1.1. Inrunner and Outrunner
A BLDC motor comes in two common mechanical forms: inrunners and outrunners.
Inrunner The rotor (magnets) is inside, the stator (coils) is outside. Typical in high-speed motors and industrial actuators.
Outrunner The rotor is the outer shell containing magnets, and it spins around a stationary stator at the center. This design produces higher torque because the magnets are farther from the rotation axis, increasing the lever arm.
In robots outrunners are typically used. Therefore we’ll use that as our mental model. An outrunner contains:
- A stator with multiple teeth (slots) wrapped in copper wire
- A rotating bell housing containing permanent magnets
- Back-iron (part of both stator and rotor), which guides magnetic flux
- Bearings, which support the spinning bell
- A central shaft
Despite looking simple from the outside, the magnetic and mechanical optimization inside an outrunner is highly sophisticated.

■ Source material:
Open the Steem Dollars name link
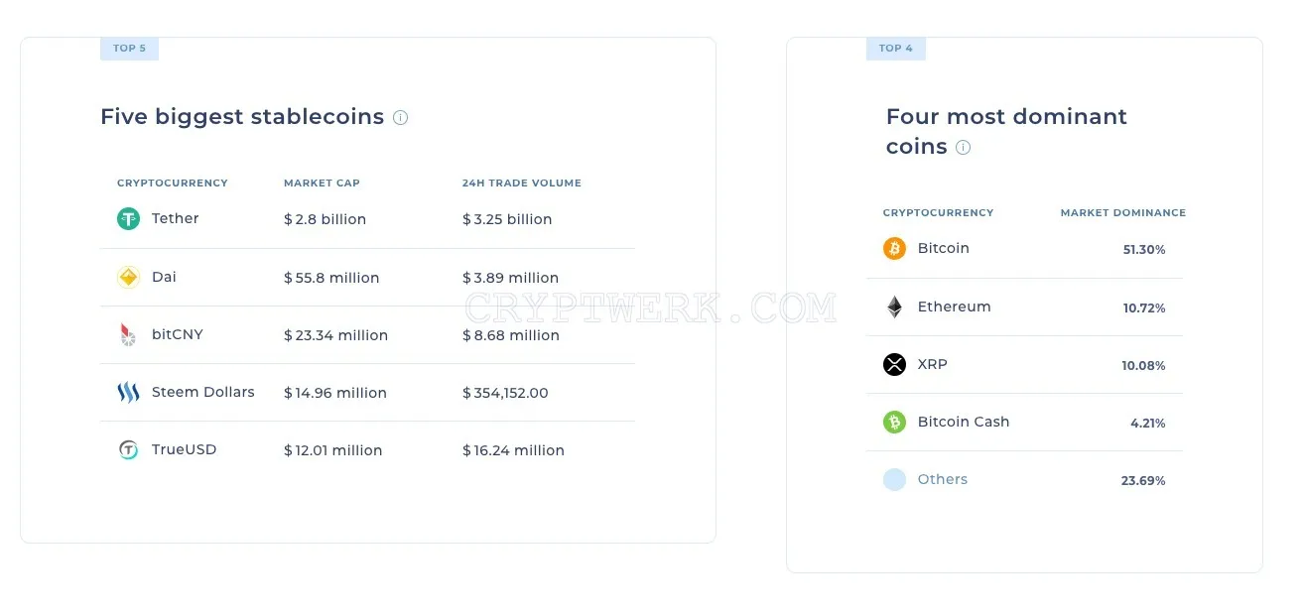 (202, 392)
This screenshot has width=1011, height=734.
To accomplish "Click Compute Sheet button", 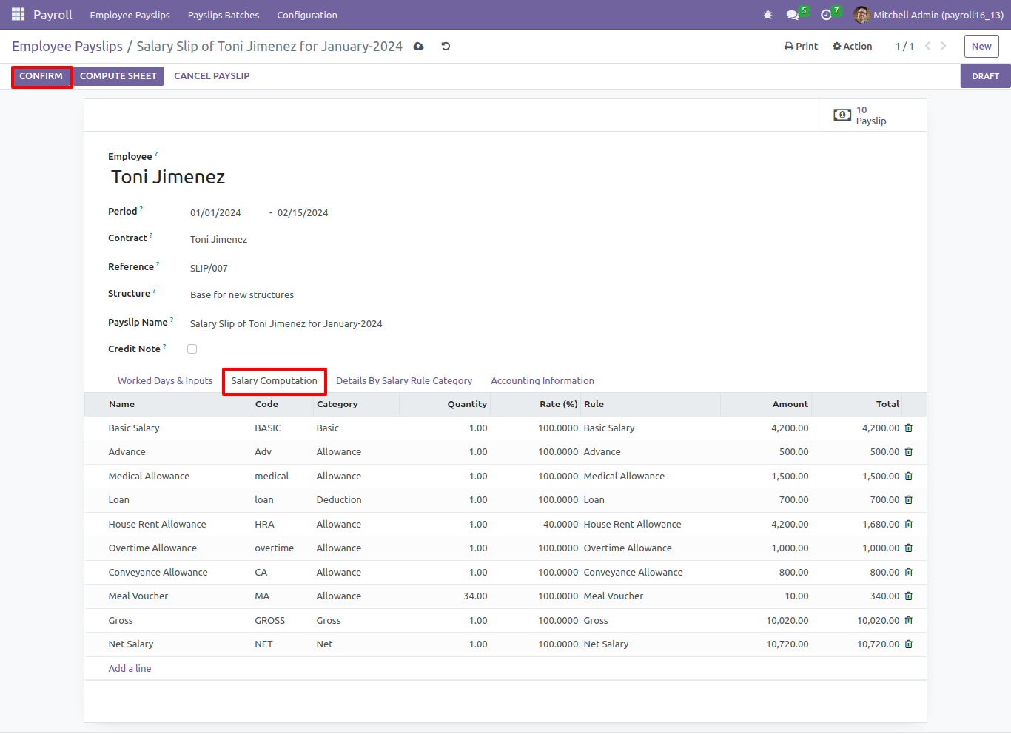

■ The problem: Can you reproduce the passage above on inrunner and outrunner motors word for word, from its heading to its final sentence?

■ Worked solution:
1.1. Inrunner and Outrunner
A BLDC motor comes in two common mechanical forms: inrunners and outrunners.
Inrunner The rotor (magnets) is inside, the stator (coils) is outside. Typical in high-speed motors and industrial actuators.
Outrunner The rotor is the outer shell containing magnets, and it spins around a stationary stator at the center. This design produces higher torque because the magnets are farther from the rotation axis, increasing the lever arm.
In robots outrunners are typically used. Therefore we’ll use that as our mental model. An outrunner contains:
- A stator with multiple teeth (slots) wrapped in copper wire
- A rotating bell housing containing permanent magnets
- Back-iron (part of both stator and rotor), which guides magnetic flux
- Bearings, which support the spinning bell
- A central shaft
Despite looking simple from the outside, the magnetic and mechanical optimization inside an outrunner is highly sophisticated.